- **WHAT TO PRODUCE**:
Rewrite the lines from the one with "You are a computer-use agent. Viewport: 1085px" through the one with "pyautogui.click(x=635, y=181)", replacing "Map View" with "Satellite View" and keeping everything else the same. Give only those lines, and leave out the pictures.

- **DATA IN THIS EXERCISE**:
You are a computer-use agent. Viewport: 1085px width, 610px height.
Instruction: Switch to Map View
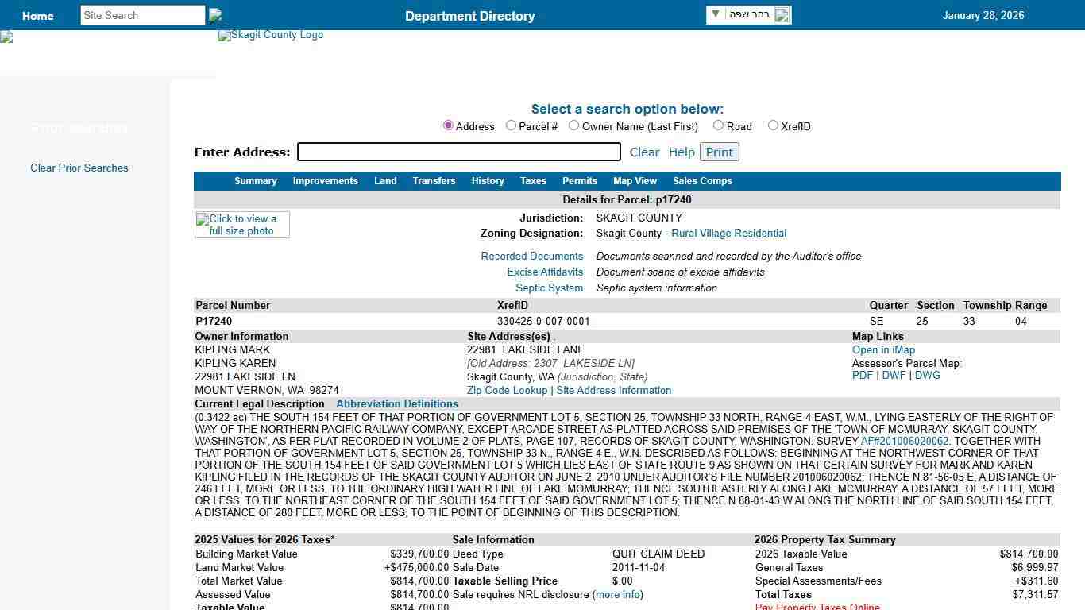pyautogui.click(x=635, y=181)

--

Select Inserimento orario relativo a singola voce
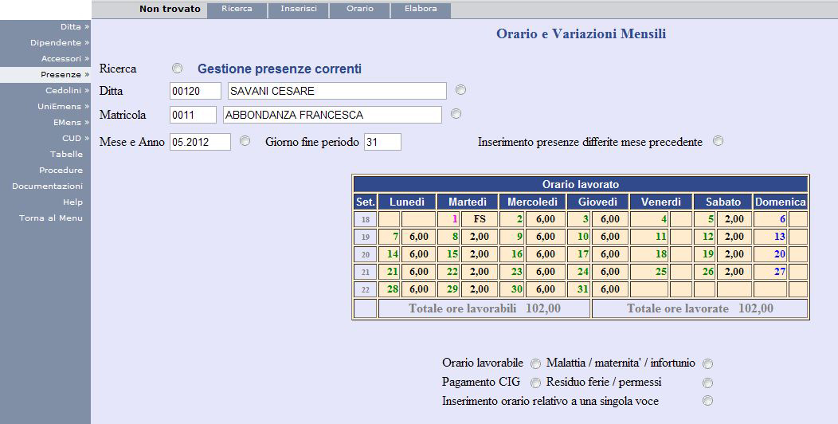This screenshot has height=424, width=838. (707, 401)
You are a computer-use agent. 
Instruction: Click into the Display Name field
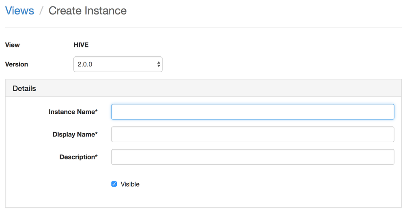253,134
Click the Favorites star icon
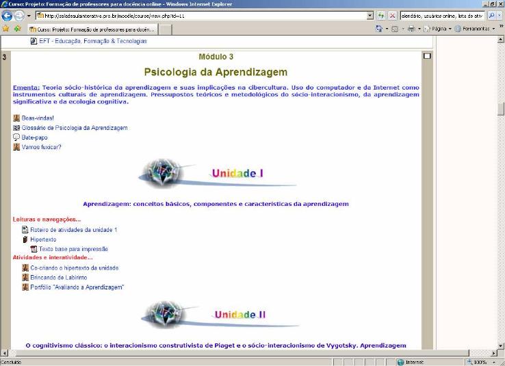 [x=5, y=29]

- **THE RESPONSE**:
You are a computer-use agent. Viewport: 1085px width, 610px height.
Instruction: Switch to Satellite View
pyautogui.click(x=635, y=181)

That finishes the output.